━━━━━ Document passage
Over the last century, pregnancy and childbirth have become increasingly medicalised in most parts of the world. The process of childbirth is often conceived of and treated as a medical event, requiring control, risk management and constant monitoring of the woman’s body. In many countries, childbirth still includes a variety of routine medical interventions, such as labour-inducing drugs, the lithotomic position, epidurals, manoeuvres, episiotomies and an excess of surgical deliveries. These interventions are also used in women with low-risk pregnancies, despite WHO recommendations and the findings of evidence-based medicine on the topic.
Sometimes women can be coerced into accepting medical interventions or these interventions are performed without their consent. In some cases, this coercion can be psychological or not explicit, i.e., related to the authoritativeness of biomedical knowledge and power issues in the doctor-patient relationship. It represents at times a subtle form of limiting a woman’s fundamental right to participate actively in the process of pregnancy and childbirth and to decide in a free and conscious manner in consideration of the woman’s own body.
In Latin America, over the past decade, the term “obstetric violence” (OV) has become part of the legal framework. The concept refers to acts in the context of labour and birth categorised as physically or psychologically violent due to unjustified use of medical interventions, dehumanizing treatment and pathologisation of natural processes. At the national level, specific laws against obstetric violence – a type of gender-based violence and violation of human rights – exist in Venezuela (2007) and Argentina (2009); at the state level laws exist in Mexico (2007-2017) and in Brazil (2017).
━━━━━━━━━━
━━━━━ Data
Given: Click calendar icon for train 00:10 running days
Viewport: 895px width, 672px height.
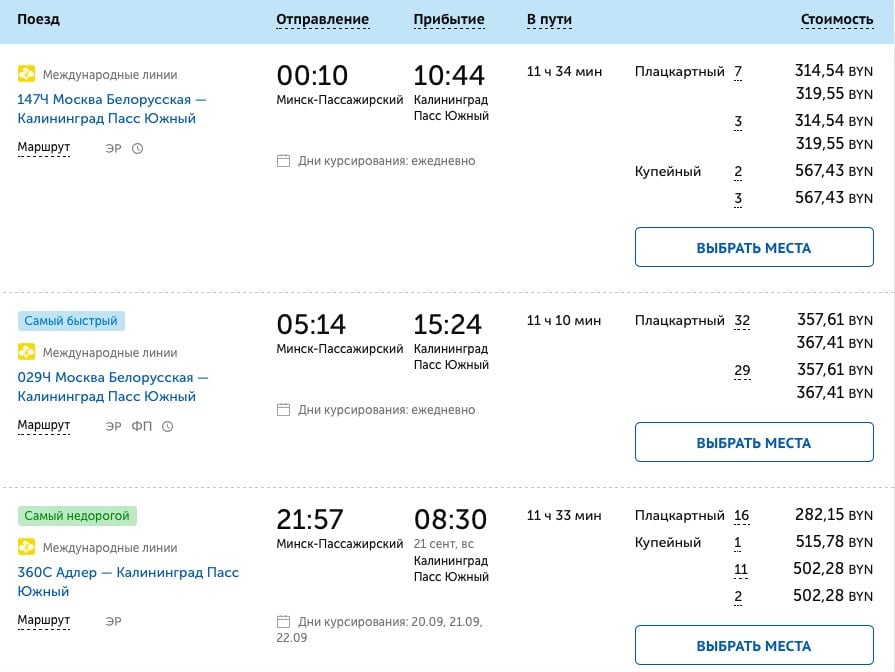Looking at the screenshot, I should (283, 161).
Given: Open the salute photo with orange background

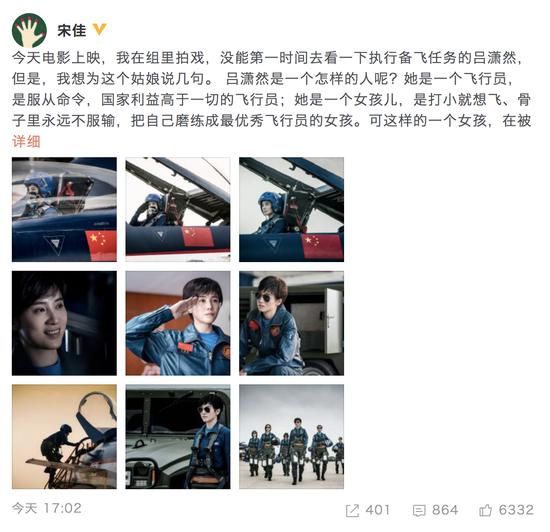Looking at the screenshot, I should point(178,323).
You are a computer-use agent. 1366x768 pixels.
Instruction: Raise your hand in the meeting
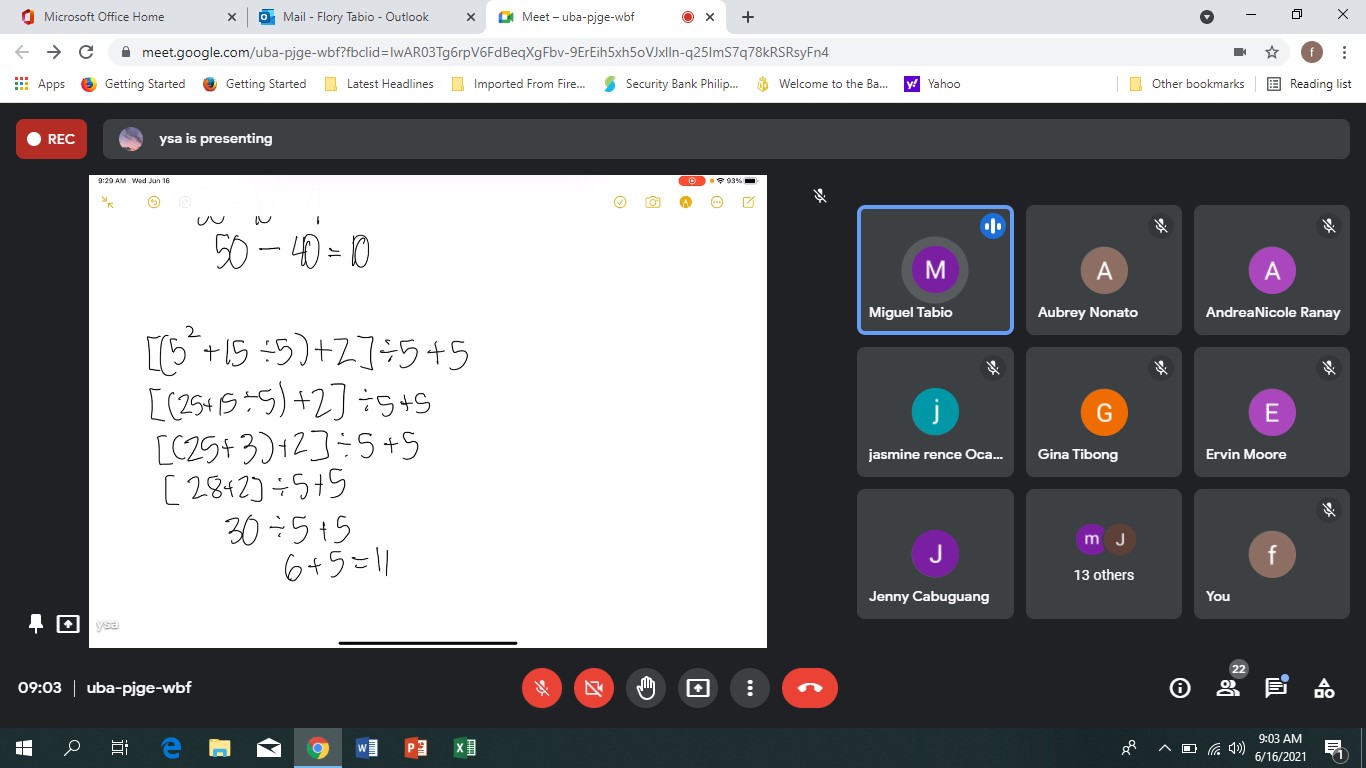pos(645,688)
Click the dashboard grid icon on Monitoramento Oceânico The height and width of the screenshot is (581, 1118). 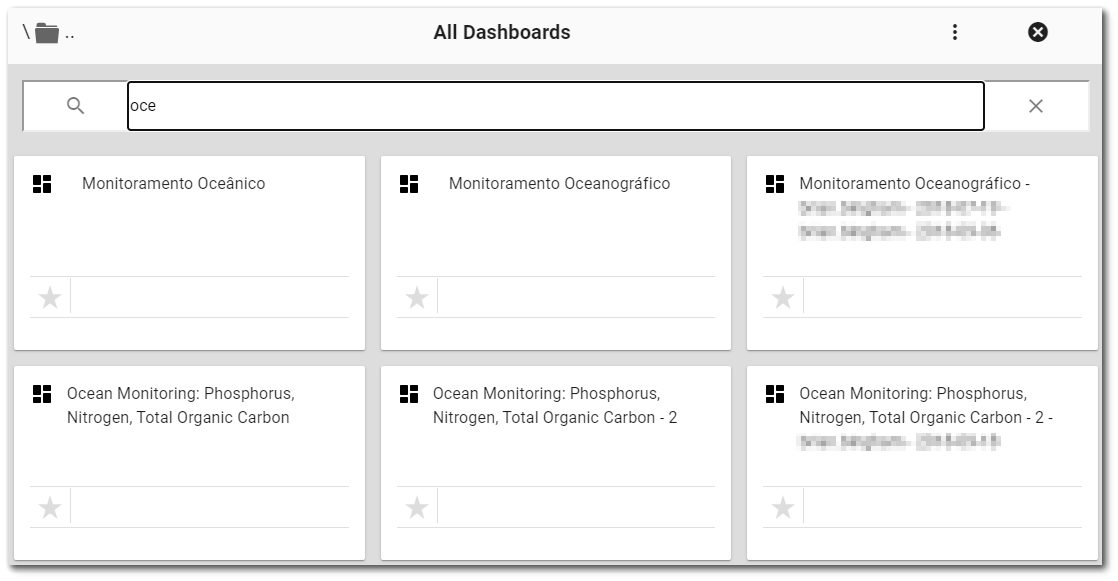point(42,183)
━━━━━━━━━━
What you have to do: Keep writing the passage about obstetric violence in childbirth from the point where it stops.

Output below:
In Europe, the issue is raised by human rights organisations and social movements fighting for more humane and respectful births.
In Spain, Italy and France, Observatories on OV were implemented, but no country has passed legislation on the matter yet. The concept is far from receiving sufficient critical examination within biomedical practice and public policy, and it is not seen by decision makers as a potential tool for rethinking and improving birth care policies and practices.
However, in Europe as in other countries, it is widely recognised thatover-medicalisation and disrespect, do not benefit women and their children in terms of better outcomes; on the contrary, it deprives women of an active role in childbirth, increases the costs of health care systems and the number of legal disputes.